Abstract

Despite the clinical potential, photodynamic therapy (PDT) relying on singlet oxygen (¹ O₂ ) generation is severely limited by tumor hypoxia and endosomal entrapment. Herein, a proton-driven transformable ¹ O₂ -nanotrap (ANBDP NPs) with endosomal escape capability is presented to improve hypoxic tumor PDT. In the acidic endosomal environment, the protonated ¹ O₂ -nanotrap ruptures endosomal membranes via a "proton-sponge" like effect and undergoes a drastic morphology-and-size change from nanocubes (≈94.1 nm in length) to nanospheres (≈12.3 nm in diameter).
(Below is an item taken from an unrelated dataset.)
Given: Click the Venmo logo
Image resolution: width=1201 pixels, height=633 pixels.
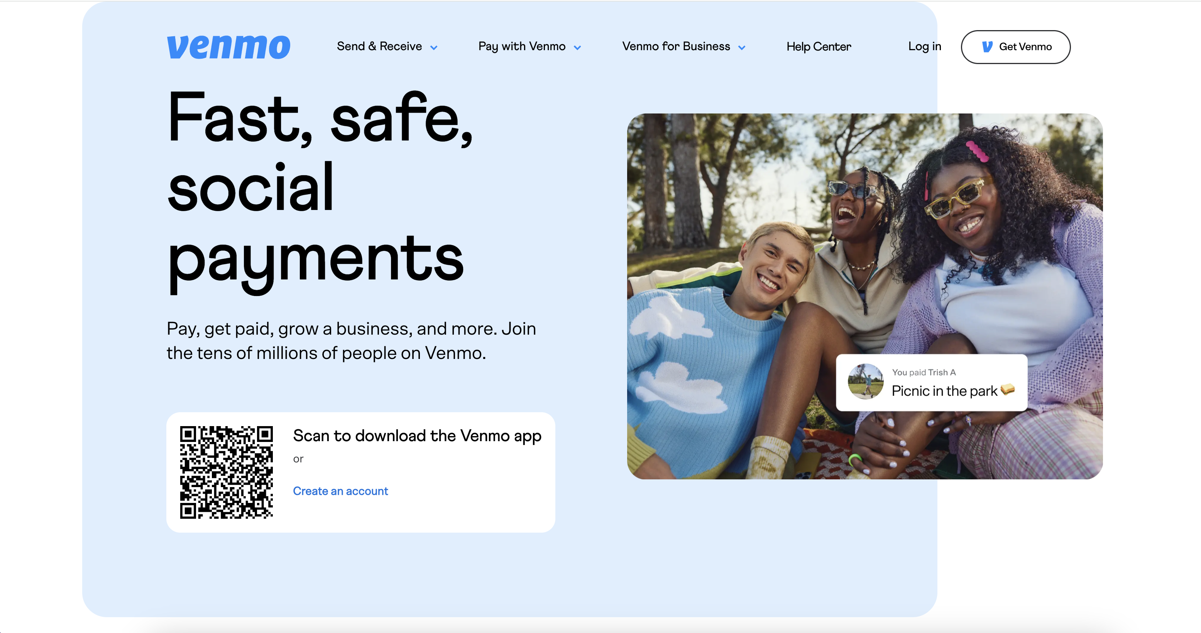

Simultaneously, anthracenyl boron dipyrromethene-derived photosensitizer (ANBDP) in nanospheres transforms to its protonated form (ANBDPH) and switches off its charge-transfer state to achieve amplified ¹ O₂ photogeneration capability. Upon 730 nm photoirradiation, ANBDPH prominently produces ¹ O₂ and traps generated-¹ O₂ in the anthracene group to form endoperoxide (ANOBDPH). Benefitting from the hypoxia-tolerant ¹ O₂ -release property of ANOBDPH in the dark, the ¹ O₂ -nanotrap brings about sustained therapeutic effect without further continuous irradiation, thereby achieving remarkable antitumor performance.